(Task)
In the entries that follow, the first line to write out is the one containing "Task: Click the PS3_UPDATE folder icon", and the last is the one containing "Given: Click the PER 100 G column header". Reproduce that stretch exactly, with nothing before or after it.

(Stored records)
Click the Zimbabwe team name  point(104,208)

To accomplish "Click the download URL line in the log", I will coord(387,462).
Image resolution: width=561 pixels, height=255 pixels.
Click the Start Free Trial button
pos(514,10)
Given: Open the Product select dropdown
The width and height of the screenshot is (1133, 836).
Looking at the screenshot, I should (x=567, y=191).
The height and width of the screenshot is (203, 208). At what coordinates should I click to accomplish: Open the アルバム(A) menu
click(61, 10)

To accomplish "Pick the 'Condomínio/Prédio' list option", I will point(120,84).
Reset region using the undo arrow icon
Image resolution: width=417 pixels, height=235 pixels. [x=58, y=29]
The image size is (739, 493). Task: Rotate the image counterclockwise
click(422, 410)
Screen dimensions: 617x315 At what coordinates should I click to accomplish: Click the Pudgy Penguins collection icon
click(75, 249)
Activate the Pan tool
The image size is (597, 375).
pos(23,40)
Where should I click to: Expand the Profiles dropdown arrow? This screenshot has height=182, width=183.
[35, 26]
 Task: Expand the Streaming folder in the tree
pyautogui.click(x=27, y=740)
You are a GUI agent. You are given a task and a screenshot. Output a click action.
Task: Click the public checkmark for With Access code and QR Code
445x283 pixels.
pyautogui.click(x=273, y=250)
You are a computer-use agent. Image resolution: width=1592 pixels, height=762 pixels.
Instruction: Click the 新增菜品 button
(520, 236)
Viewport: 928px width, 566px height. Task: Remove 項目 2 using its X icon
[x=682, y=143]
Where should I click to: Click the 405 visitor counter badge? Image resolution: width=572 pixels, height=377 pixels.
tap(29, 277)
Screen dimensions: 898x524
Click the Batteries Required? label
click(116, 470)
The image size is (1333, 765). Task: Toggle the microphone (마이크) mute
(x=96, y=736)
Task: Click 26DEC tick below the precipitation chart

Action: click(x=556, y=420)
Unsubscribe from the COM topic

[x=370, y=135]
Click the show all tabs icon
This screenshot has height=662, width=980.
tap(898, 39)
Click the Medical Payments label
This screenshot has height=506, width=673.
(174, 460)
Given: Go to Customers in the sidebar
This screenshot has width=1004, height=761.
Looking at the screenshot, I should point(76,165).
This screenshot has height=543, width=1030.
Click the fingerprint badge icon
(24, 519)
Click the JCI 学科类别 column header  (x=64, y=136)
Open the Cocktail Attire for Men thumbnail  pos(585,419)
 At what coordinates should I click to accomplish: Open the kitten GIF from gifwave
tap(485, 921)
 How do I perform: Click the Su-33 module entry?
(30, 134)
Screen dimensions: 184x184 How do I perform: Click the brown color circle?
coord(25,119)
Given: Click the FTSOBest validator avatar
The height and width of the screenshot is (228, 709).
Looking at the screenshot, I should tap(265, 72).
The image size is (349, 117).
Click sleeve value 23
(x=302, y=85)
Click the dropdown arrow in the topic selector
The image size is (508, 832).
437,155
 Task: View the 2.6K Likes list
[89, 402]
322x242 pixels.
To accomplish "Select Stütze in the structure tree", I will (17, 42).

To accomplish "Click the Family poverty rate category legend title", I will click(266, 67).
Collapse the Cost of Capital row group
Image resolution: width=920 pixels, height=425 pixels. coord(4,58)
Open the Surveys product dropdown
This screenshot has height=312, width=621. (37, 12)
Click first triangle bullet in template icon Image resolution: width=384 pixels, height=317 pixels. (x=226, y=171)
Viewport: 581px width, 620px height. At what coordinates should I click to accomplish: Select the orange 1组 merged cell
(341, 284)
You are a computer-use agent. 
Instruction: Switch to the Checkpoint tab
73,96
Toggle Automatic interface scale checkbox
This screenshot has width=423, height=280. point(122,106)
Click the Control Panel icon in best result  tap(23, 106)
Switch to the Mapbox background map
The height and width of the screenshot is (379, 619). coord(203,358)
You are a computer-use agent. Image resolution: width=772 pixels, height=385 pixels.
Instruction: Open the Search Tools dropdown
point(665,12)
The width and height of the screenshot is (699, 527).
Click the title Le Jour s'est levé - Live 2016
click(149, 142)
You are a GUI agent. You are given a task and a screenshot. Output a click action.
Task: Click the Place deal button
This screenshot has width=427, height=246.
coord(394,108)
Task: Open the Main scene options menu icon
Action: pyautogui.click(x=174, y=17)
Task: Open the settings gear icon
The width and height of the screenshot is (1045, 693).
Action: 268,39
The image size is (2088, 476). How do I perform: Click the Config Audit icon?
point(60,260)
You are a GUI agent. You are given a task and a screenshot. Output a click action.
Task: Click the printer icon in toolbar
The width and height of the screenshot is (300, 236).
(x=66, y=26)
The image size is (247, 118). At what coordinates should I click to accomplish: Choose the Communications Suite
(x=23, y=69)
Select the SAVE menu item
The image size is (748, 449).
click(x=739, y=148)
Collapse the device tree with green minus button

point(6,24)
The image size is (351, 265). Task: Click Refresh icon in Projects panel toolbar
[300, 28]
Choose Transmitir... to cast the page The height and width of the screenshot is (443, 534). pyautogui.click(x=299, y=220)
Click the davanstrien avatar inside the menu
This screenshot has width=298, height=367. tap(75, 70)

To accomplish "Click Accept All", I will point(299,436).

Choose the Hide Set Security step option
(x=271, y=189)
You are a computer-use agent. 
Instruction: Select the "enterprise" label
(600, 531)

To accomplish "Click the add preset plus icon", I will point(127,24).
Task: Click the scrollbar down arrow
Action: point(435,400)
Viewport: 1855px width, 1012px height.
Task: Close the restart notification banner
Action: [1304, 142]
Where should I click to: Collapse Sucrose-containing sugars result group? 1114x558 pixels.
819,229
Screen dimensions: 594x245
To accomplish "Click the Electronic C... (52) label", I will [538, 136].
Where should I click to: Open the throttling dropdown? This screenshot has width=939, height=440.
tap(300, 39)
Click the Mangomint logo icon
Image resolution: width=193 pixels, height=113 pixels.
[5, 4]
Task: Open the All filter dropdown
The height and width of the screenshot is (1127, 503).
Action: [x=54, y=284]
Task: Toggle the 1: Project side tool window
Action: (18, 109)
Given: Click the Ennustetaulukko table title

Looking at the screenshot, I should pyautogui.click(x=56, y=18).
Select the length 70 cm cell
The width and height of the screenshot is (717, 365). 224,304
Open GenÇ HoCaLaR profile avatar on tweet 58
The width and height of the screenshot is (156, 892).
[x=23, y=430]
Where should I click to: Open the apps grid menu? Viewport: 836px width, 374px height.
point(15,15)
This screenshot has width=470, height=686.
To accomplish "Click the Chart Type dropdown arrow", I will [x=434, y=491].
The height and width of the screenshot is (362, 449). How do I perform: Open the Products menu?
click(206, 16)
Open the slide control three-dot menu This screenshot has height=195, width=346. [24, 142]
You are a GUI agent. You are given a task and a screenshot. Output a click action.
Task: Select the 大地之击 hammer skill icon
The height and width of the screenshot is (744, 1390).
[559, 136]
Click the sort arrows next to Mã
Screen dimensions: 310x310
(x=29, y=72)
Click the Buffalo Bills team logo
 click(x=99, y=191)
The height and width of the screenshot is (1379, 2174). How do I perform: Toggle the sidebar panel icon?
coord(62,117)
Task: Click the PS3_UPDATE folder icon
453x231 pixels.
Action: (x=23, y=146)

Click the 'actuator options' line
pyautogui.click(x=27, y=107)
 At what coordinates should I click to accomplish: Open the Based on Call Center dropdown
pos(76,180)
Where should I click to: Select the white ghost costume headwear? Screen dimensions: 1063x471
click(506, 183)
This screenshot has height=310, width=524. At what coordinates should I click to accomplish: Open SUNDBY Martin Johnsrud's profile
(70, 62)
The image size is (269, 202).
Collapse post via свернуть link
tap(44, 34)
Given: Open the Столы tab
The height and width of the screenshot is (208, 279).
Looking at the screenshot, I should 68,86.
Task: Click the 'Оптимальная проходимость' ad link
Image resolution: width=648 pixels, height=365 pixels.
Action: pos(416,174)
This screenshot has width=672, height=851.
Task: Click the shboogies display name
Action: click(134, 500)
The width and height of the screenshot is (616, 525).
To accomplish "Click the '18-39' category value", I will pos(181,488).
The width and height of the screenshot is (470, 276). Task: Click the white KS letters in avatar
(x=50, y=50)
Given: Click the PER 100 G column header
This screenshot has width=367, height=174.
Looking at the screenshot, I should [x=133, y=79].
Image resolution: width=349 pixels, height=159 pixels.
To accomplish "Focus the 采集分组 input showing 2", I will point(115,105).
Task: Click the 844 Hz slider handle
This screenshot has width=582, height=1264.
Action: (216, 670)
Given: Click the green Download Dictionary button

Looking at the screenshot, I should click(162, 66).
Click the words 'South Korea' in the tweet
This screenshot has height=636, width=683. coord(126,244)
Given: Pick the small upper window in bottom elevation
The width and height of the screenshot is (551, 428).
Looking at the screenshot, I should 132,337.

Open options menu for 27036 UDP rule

(Your solution)
Task: Click the PS3_UPDATE folder icon
453x231 pixels.
Action: (x=23, y=146)

Click the 'actuator options' line
pyautogui.click(x=27, y=107)
 At what coordinates should I click to accomplish: Open the Based on Call Center dropdown
pos(76,180)
Where should I click to: Select the white ghost costume headwear? Screen dimensions: 1063x471
click(506, 183)
This screenshot has height=310, width=524. At what coordinates should I click to accomplish: Open SUNDBY Martin Johnsrud's profile
(70, 62)
The image size is (269, 202).
Collapse post via свернуть link
tap(44, 34)
Given: Open the Столы tab
The height and width of the screenshot is (208, 279).
Looking at the screenshot, I should 68,86.
Task: Click the 'Оптимальная проходимость' ad link
Image resolution: width=648 pixels, height=365 pixels.
Action: pos(416,174)
This screenshot has width=672, height=851.
Task: Click the shboogies display name
Action: click(134, 500)
The width and height of the screenshot is (616, 525).
To accomplish "Click the '18-39' category value", I will pos(181,488).
The width and height of the screenshot is (470, 276). Task: Click the white KS letters in avatar
(x=50, y=50)
Given: Click the PER 100 G column header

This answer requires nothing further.